There were several waiters and a crowd of people standing around.

Vaya!” said Mike. “Get away. Go on.”

The waiters moved the people away.

“It was quite a thing to watch,” Edna said. “He must be a boxer.”

“He is.”

“I wish Bill had been here,” Edna said. “I’d like to have seen Bill knocked down, too. I’ve always wanted to see Bill knocked down. He’s so big.”

“I was hoping he would knock down a waiter,” Mike said, “and get arrested. I’d like to see Mr. Robert Cohn in jail.”

“No,” I said.

“Oh, no,” said Edna. “You don’t mean that.”

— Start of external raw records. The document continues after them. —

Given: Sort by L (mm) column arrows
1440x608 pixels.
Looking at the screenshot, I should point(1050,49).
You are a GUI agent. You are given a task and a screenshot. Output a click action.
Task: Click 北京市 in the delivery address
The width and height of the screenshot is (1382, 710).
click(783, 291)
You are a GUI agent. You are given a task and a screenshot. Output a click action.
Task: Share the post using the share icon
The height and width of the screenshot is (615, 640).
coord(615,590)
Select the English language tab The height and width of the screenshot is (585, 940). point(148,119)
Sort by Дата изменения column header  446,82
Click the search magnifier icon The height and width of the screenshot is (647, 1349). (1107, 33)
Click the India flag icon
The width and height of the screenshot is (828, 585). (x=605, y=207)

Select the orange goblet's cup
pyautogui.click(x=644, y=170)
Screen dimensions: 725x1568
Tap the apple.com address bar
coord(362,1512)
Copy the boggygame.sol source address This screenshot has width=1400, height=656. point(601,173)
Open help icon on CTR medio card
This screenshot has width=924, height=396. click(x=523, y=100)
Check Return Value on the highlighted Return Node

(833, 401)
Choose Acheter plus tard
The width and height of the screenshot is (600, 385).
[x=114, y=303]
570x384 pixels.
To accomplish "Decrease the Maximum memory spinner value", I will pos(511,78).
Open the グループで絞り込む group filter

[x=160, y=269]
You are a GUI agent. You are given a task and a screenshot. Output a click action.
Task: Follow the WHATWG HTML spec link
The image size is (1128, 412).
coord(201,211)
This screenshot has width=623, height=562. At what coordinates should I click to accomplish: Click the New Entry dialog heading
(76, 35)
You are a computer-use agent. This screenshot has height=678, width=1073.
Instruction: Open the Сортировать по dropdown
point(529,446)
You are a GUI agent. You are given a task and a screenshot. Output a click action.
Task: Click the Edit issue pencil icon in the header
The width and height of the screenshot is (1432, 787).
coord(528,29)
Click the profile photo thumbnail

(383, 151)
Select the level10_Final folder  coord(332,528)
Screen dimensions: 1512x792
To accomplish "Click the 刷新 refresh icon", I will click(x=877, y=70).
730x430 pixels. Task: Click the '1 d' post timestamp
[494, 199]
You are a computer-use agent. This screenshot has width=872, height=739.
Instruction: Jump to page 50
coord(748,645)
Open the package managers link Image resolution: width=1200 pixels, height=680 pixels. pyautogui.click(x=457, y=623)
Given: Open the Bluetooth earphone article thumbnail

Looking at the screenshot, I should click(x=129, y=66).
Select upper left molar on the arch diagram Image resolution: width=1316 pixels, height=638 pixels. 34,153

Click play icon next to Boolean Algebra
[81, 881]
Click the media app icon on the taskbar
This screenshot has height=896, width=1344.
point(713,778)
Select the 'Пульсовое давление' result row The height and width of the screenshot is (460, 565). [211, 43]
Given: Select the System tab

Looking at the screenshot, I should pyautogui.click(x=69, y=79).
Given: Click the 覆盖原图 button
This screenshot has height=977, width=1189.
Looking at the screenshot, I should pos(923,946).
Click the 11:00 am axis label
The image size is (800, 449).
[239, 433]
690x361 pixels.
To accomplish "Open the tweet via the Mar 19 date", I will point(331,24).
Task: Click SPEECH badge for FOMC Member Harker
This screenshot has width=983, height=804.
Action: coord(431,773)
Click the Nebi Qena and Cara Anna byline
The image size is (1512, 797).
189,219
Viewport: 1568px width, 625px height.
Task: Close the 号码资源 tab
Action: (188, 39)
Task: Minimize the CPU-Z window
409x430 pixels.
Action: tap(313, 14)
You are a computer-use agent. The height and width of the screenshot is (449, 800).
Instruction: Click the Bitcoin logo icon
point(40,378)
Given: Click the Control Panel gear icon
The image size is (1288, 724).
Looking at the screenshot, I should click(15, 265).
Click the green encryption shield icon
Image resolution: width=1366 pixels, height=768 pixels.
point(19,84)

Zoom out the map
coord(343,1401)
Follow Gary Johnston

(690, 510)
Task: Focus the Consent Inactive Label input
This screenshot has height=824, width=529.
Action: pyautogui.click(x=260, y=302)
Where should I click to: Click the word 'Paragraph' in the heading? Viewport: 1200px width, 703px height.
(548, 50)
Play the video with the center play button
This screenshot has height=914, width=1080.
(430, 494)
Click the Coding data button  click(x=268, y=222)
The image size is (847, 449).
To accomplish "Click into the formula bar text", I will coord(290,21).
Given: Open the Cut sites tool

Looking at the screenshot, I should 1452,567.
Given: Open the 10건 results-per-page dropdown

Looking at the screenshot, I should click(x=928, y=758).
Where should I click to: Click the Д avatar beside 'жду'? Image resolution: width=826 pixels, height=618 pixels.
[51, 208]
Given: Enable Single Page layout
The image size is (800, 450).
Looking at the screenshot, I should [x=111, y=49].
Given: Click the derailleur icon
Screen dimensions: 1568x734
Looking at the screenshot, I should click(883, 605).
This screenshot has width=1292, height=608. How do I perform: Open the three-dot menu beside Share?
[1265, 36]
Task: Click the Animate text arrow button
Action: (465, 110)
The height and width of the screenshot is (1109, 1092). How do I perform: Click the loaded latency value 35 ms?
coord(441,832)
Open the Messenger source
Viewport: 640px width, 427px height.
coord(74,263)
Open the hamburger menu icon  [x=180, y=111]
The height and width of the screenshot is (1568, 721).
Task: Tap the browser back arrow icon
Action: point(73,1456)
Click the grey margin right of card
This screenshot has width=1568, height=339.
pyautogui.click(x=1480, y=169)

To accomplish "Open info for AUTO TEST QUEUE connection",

“I do, though,” Mike said. “I’m not one of these chaps likes being knocked about. I never play games, even.”

Mike took a drink.

“I never liked to hunt, you know. There was always the danger of having a horse fall on you. How do you feel, Jake?”

“All right.”

“You’re nice,” Edna said to Mike. “Are you really a bankrupt?”

“I’m a tremendous bankrupt,” Mike said. “I owe money to everybody. Don’t you owe any money?”

“Tons.”

“I owe everybody money,” Mike said. “I borrowed a hundred pesetas from Montoya tonight.”

“The hell you did,” I said.

“I’ll pay it back,” Mike said. “I always pay everything back.”

“That’s why you’re a bankrupt, isn’t it?” Edna said.

I stood up. I had heard them talking from a long way away. It all seemed like some bad play.

“I’m going over to the hotel,” I said. Then I heard them talking about me.

“Is he all right?” Edna asked.

“We’d better walk with him.”

“I’m all right,” I said. “Don’t come. I’ll see you all later.”

I walked away from the café. They were sitting at the table. I looked back at them and at the empty tables. There was a waiter sitting at one of the tables with his head in his hands.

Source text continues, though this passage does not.